I dunno what's wrong with my search-fu, 'cause the signs all point to that *people are doing it*... but all I can seem to find is really low-level weird ways of doing it.
There's more to a toolchain than just the compiler; compiled code can run in many forms... "bare-metal" or as an application atop an OS... Once it's compiled, it's gotta be "linked" appropriately, which in a bare-metal situation means the linker needs to know *where* to put the compiled machine-language on the machine. Interrupts in certain locations, initial boot stuff at the beginning, whatnot. Then there's these newfangled chips with their newfangled abilities to run code from the RAM (WHAT?!)... but that code has to be *stored* in the FLASH, then *relocated* into RAM before it's executed... blah blah blah.
The gist of it is that: Yeah, the Microchip IDE handles all that, specifically for their chips. Of course. And alternatively, yeah, there's a MIPS cross-compiler for gcc, and many other such tools... but basically, it seems, most of the nitty-gritty described above is... beyond my search-fu.
So, it would seem, the way it's done is one of two paths:
A) write your own linker-scripts, header files, etc... for each different chip you work with... or if you're lucky you'll find someone who's done-so already. Then, use mips-gcc... e.g. http://wise-ware.org/wiki/index.php?n=Pic32.Gcc4Pic which is well-written, but a lot of work and a bit incomplete. Or...

--

# COMPLETE THE FOLLOWING:
a) According to the post on cross-compiling for PIC32 chips, what handles the linking and memory-placement details specifically for Microchip's own chips?
b) Extend the post on cross-compiling for PIC32 chips, picking up right after its final "Or...".

# Stored entries:
--

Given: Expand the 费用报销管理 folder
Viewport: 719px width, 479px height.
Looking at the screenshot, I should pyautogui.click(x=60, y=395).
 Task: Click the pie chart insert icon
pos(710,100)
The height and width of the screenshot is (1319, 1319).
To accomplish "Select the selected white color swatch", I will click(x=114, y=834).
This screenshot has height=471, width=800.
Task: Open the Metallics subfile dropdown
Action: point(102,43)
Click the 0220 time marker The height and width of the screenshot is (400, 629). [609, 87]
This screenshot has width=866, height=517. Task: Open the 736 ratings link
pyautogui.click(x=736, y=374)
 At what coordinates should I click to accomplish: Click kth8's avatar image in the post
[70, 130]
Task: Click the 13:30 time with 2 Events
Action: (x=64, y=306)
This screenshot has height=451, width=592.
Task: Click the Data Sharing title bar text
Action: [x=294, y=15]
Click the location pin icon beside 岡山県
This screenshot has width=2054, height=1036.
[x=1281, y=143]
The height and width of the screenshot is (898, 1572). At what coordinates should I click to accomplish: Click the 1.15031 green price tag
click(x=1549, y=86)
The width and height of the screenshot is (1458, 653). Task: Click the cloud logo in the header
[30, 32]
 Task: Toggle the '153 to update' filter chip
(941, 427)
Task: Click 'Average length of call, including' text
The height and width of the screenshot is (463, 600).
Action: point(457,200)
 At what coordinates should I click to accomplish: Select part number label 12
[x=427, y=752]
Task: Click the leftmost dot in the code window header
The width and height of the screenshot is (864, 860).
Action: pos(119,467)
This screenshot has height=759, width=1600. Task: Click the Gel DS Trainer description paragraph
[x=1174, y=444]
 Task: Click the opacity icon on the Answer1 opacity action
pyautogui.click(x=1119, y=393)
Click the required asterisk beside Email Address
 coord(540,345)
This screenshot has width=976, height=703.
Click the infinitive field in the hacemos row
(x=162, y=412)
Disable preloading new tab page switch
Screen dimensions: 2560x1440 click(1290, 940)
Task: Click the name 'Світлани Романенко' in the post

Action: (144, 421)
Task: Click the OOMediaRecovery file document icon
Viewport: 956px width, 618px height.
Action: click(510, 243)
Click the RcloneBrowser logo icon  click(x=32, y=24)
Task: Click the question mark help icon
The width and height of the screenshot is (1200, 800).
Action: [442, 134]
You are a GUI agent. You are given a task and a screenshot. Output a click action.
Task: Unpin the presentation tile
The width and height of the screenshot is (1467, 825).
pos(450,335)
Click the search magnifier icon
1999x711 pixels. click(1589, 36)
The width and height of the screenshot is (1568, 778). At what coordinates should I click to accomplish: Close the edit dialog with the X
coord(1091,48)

--

# ANSWERS FOR THE TASKS:
a) The Microchip IDE.

b)
B) download and install Microchip's IDE, and get its linker-scripts, header-files, etc. Then plausibly apply them to a more generic build-chain. e.g. http://www.paintyourdragon.com/uc/osxpic32/
Either way seems utterly ridiculous. And neither makes a bit of sense as the way people do it considering how much effort apparently has already gone into supporting these devices at the lower-levels (JTAG/flash-programming via openOCD, etc.).
So, apparently, I just don't know what to search for, right?
Well, as it stands, I'm half-assing option B: I'm downloading MPLAB XC32 from Microchip... there's a Linux version, so who knows. On the plus-side, no need for writing linker-scripts, etc. On the minus-side, it's a bit crippled unless you're willing to pay for a license (I'm not). And it kinda takes away from this being a totally open-source method. But... maybe I'll actually be able to run some code on my chip soon, which'd be a nice improvement over having to dig out the instruction-set reference and create op-codes, uploaded one-by-one by hand ;) (yeah, I didn't get beyond 0x00000000 NOP).
http://www.microchip.com/pagehandler/en-us/devtools/mplabxc/home.html
That's, basically, the equivalent of a regular "tool-chain" except distributed and slightly crippled by Microchip. Allegedly it's got xc32-gcc which is allegedly open-source, as well as the linker-scripts, headers, etc. which are explicitly NOT OPEN SOURCE. This is different from the IDE, it's the toolchain the IDE uses. Again, I'm not too fond of IDEs, in general, so this'll probably be a happy-medium for now. Still, it's 60+MB, which means I've had plenty of time to write this, look at various other links, download documentation, and am still at less than 2/3rds downloaded.
And, again, even if it's not open-source, at least the entry-requirements are free. That's a plus.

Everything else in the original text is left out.